Как и в прошлом, когда Качалов дублировал Станиславского — Вершинина в «Трех сестрах», так и теперь возник новый, отличный образ. Однако напрасно доискиваться, какой из двух Штокманов оказался вернее, ближе к замыслу драматурга. И тот и другой создались не случайно, не по прихоти их творцов. Пьеса Ибсена — общий первоисточник. А то, что видение и трактовка обоих артистов были различны, лишь обогащало текст пьесы.
Обличительная речь Штокмана — Качалова захватывала благородным гражданским пафосом.
— Все наши духовные жизненные источники отравлены, вся наша общественная жизнь зиждется на зараженной ложью почве! — восклицает борец за правду. — Истина и свобода имеют в обществе массу врагов, оно даже состоит сплошь из врагов. Прежде всего к их числу принадлежат местные заправилы, но я не хочу тратить даром слова, говоря о кучке хилых умников, плетущихся позади. Эти ветхие остатки отживающего мировоззрения сами сведут себя на нет.
Кто ранее видел Станиславского в роли доктора Штокмана, не узнавал ибсеновского героя, говорившего те же слова. Казалось, их произносил другой человек: не такой нелепый, наивный, нескладный. Теперь выступал герой мужественный, умудренный жизненным опытом.
Родился новый человеческий образ. Творцом его был Качалов.
Естественно, возникает вопрос: почему Качалов трактовал героя ибсеновской пьесы несколько иначе, чем думал первоначально?
Пребывание за океаном оставило глубокий след в его душе. В мировоззрении его также произошли большие сдвиги. В нем еще сильнее пробудилось чувство гражданственности, стремление к свободе, негодование против ее душителей. Все это воплотилось в созданном им портрете доктора Штокмана.
Гастролеры трудились день и ночь. Частые переезды из конца в конец большой страны позволили повидать многое, и впечатлений было хоть отбавляй.

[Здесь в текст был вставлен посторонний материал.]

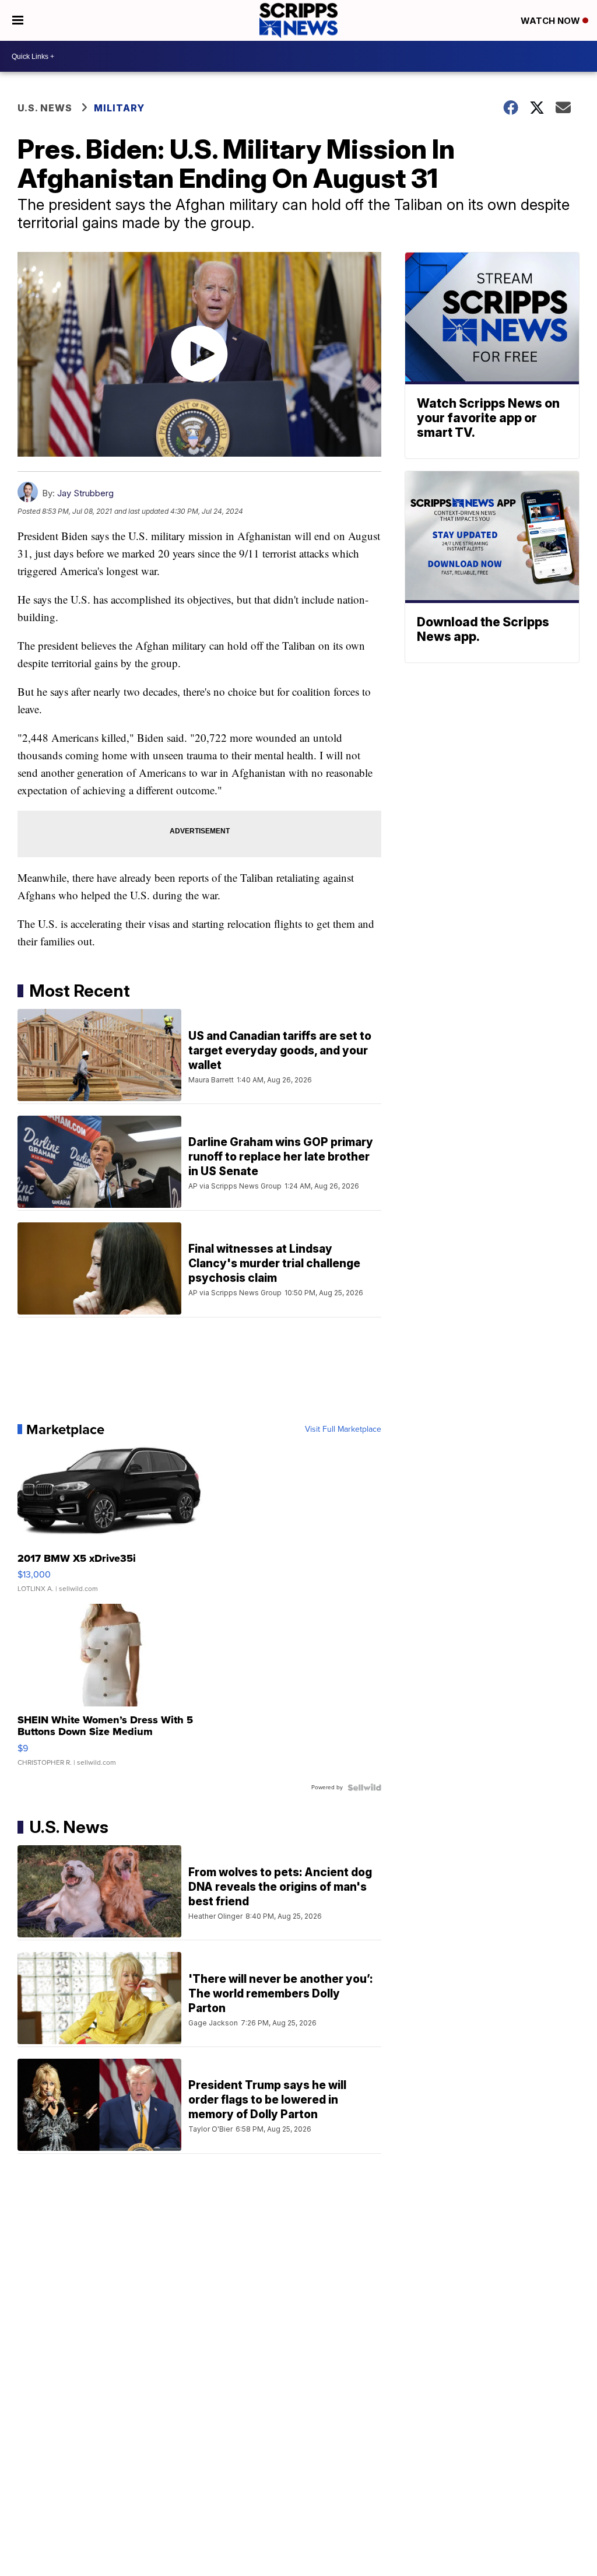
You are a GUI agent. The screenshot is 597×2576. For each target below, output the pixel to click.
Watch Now (551, 20)
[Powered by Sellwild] (364, 1787)
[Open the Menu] (18, 20)
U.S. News (44, 108)
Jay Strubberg (85, 493)
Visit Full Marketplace (343, 1429)
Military (119, 108)
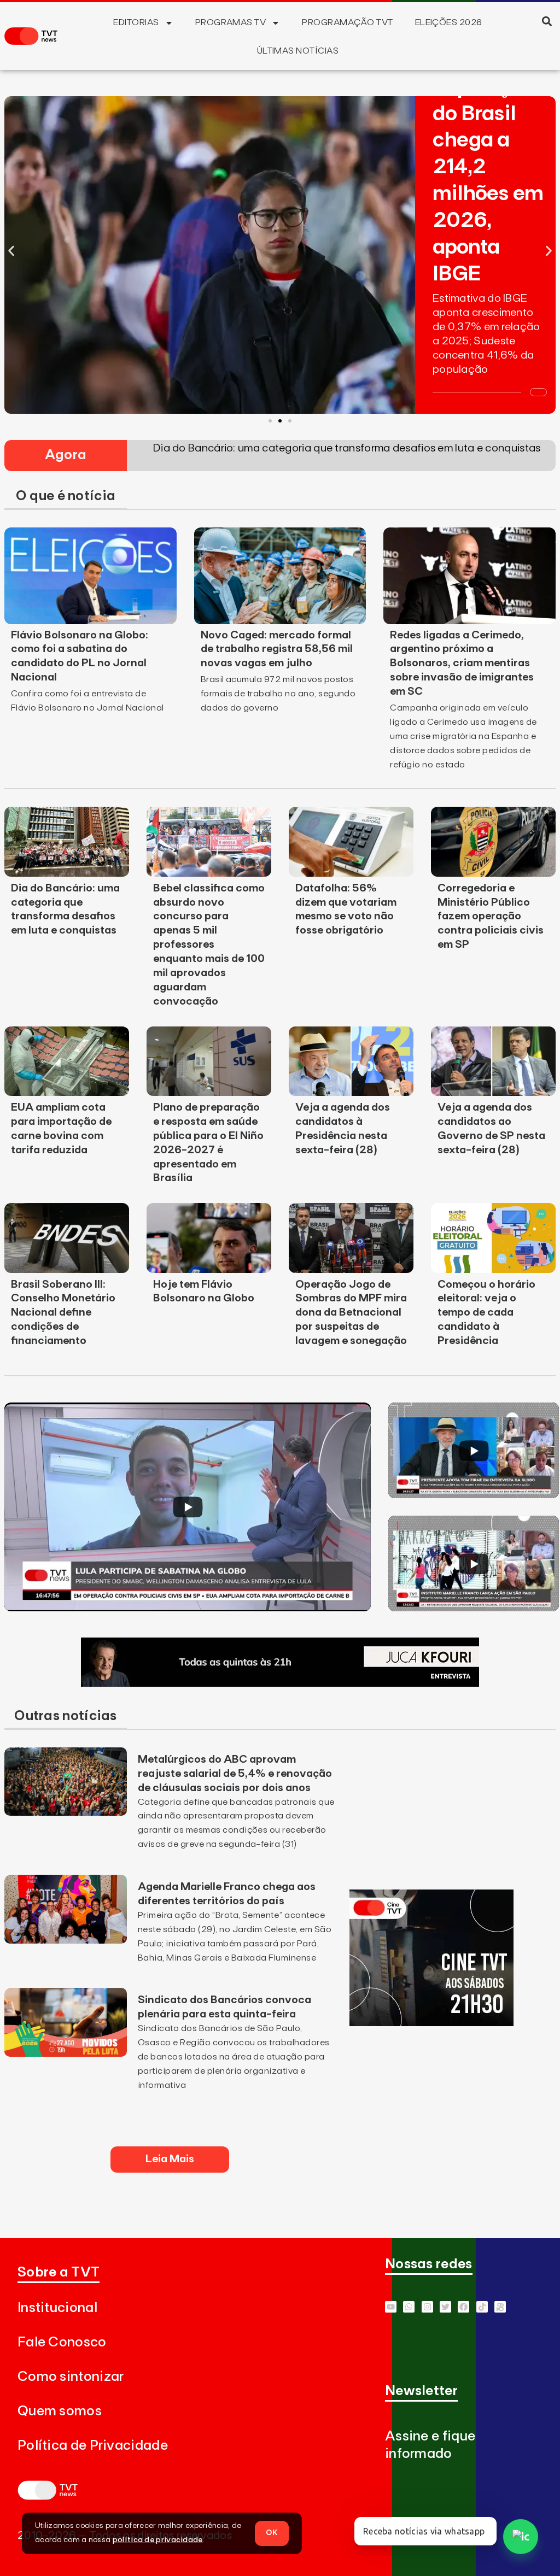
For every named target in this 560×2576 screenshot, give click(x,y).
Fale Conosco (62, 2342)
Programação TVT (347, 22)
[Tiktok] (482, 2307)
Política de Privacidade (93, 2445)
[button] (547, 21)
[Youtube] (390, 2307)
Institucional (57, 2308)
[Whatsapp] (409, 2307)
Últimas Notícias (298, 50)
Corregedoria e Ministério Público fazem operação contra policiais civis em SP (491, 916)
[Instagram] (427, 2307)
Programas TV (230, 22)
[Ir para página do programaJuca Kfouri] (280, 1683)
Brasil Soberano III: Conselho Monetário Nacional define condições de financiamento (63, 1313)
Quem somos (60, 2411)
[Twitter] (445, 2307)
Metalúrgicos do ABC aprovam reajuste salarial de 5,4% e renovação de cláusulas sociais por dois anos (235, 1773)
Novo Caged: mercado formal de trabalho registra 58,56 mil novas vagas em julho (277, 649)
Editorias (136, 22)
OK (272, 2533)
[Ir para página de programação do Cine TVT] (431, 2022)
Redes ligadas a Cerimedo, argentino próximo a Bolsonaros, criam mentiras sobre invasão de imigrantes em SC (462, 663)
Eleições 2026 (448, 22)
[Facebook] (463, 2307)
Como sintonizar (71, 2377)
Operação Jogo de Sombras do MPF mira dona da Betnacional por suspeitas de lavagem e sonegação (351, 1313)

Острым глазом художника Качалов наблюдал чужую жизнь, размышлял над ней, делал меткие обобщения. Некоторые свои впечатления он облек в темпераментную эпистолярную форму. Вот отрывок из одного такого письма, отмеченный несомненным литературным талантом автора и убедительно говорящий о его идейных взглядах:
«Смешной Нью-Йорк, смешные американцы. Много нелепого и неожиданного. Питерская зима, сырая, влажная. Как будто пахнет ветром от Невы, вдруг завалит снегом, белые сугробы, и через два-три часа серая грязь, но нет былых питерских дворников, и утопаешь по колена в грязи. Ни пройти, ни проехать — такая грязь, такие лужи и ухабы. Кучи мусора в центре города.
Вообще контрасты, невозможные в Европе. Не спустился, а слетел с 56-го этажа на экспресс-лифте, вышел на улицу и попал носом в снежный или мусорный сугроб. Поднимался на лифте с какими-то двумя девчонками, и солидные джентльмены стояли в лифте с обнаженными перед этими девчонками головами, сняв свои котелки. Наивное, театральное джентльменство! И в то же время процветает всякий мордобой, и кулак здесь в большом почете. Кулаком регулируются всякие недоразумения и осложнения.

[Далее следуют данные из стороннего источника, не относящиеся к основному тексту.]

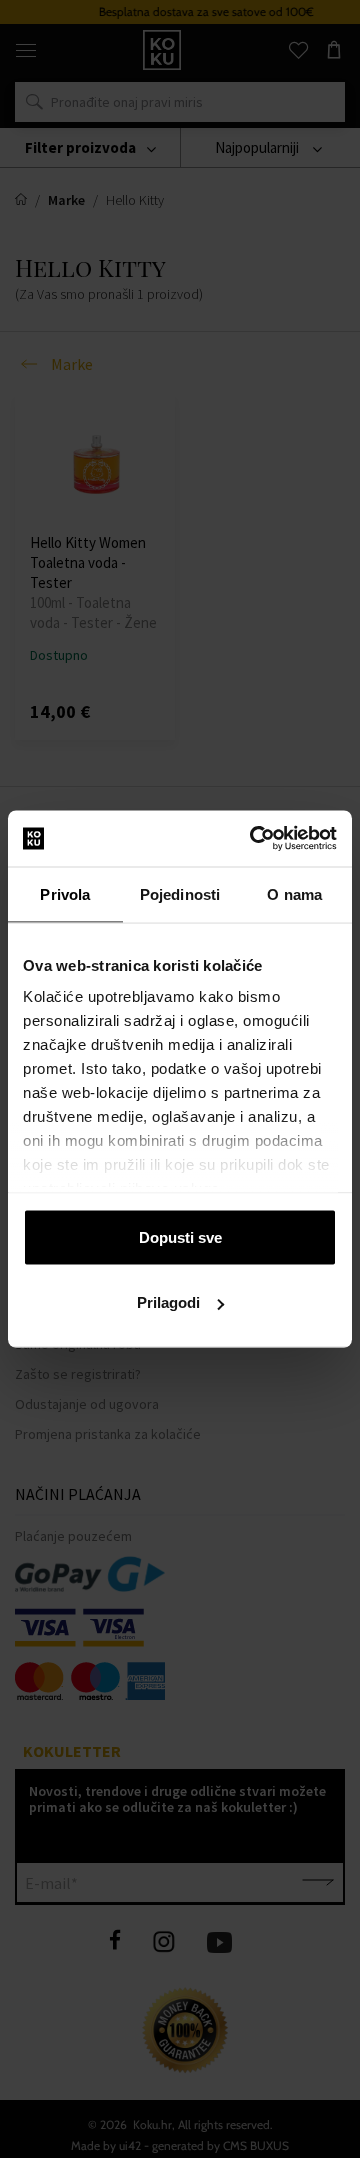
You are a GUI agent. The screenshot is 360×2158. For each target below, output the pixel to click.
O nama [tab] (294, 893)
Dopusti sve (180, 1236)
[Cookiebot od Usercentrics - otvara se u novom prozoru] (254, 839)
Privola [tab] (65, 893)
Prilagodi (168, 1302)
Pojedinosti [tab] (180, 893)
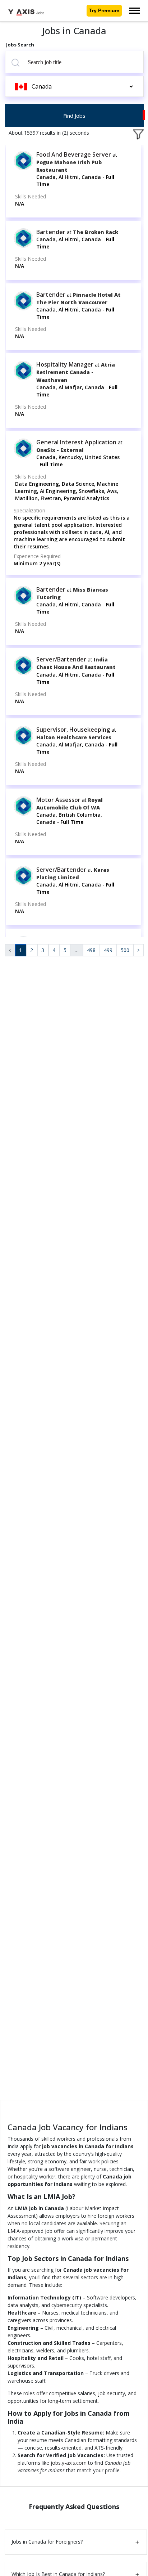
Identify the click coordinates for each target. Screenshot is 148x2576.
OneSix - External (60, 449)
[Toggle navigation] (134, 10)
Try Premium (104, 10)
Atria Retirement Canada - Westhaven (75, 372)
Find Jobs (74, 115)
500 (125, 950)
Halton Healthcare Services (73, 737)
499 (108, 950)
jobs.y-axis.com (69, 2462)
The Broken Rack (95, 232)
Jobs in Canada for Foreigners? (47, 2541)
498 (91, 950)
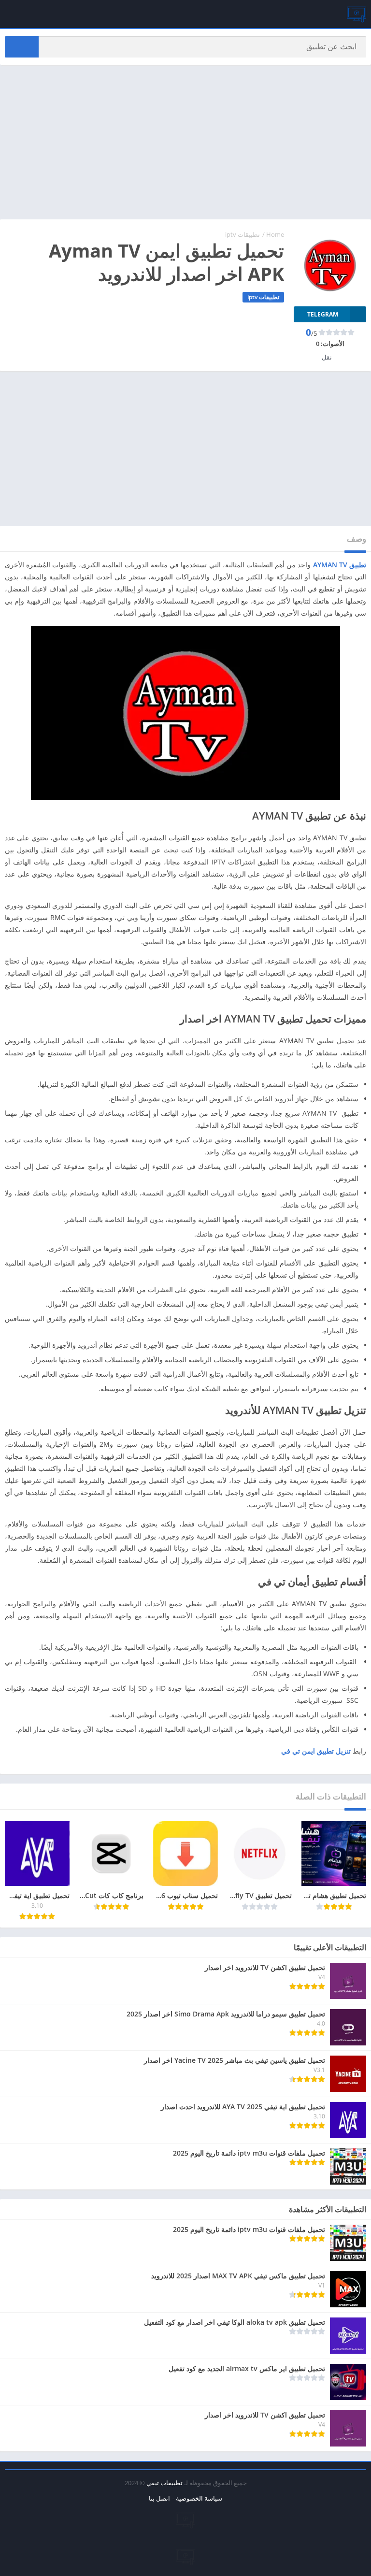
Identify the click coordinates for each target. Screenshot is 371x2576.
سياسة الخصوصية (199, 2498)
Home (275, 234)
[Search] (22, 47)
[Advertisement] (185, 142)
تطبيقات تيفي (164, 2482)
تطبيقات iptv (242, 234)
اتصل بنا (159, 2498)
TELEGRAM (322, 314)
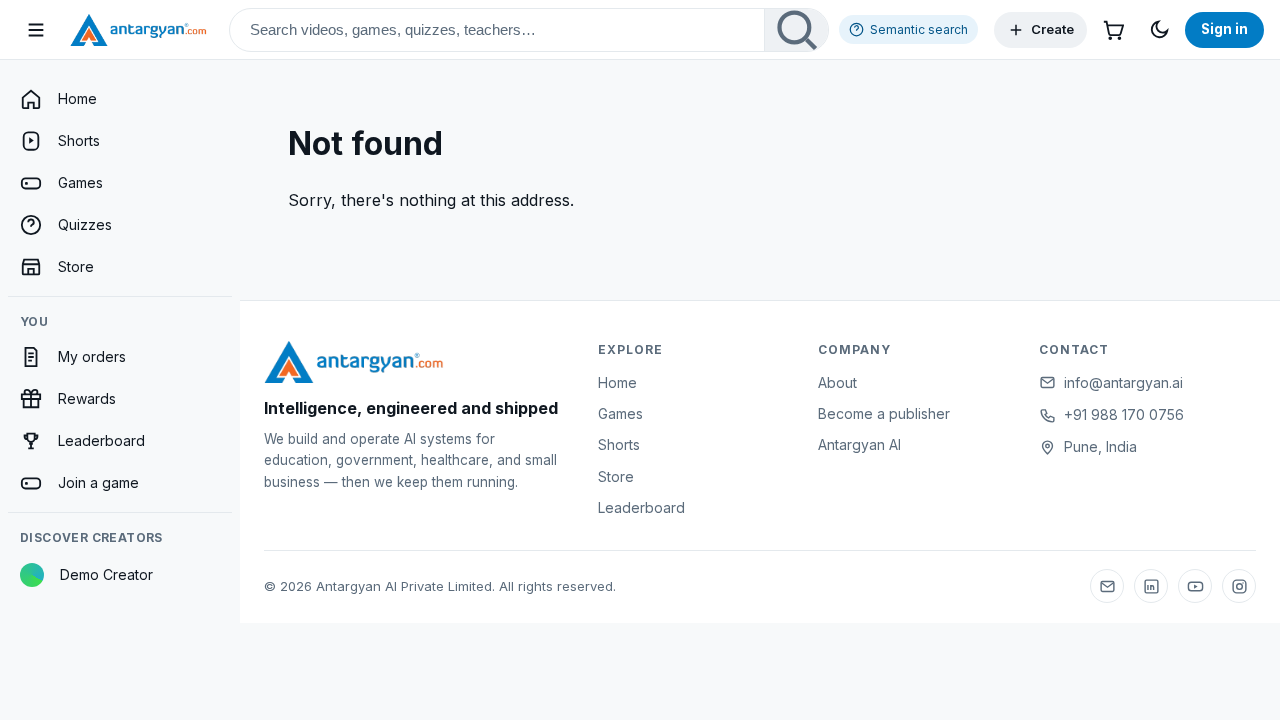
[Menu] (36, 30)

Вчера прочел в газете, как какой-то «джентльмен» избил палкой какую-то «леди», приняв ее за проститутку, которая якобы подмигнула его сыну, и на суде был оправдан. Провинциализм, наивность, неблагоустройство, добродушие, сила молодости народа — вдруг отчаянный скандал в театре оттого, что негр захотел сесть в партер в первых рядах. Хамство, даже зверство по отношению к неграм. Очень много пьют, несмотря на запрещение, и много и хорошо работают. К концу каждого спектакля рабочие все пьяны, и в то же время антракты доведены до минимума благодаря их талантливости и чисто русской, по определению Димы, смекалки.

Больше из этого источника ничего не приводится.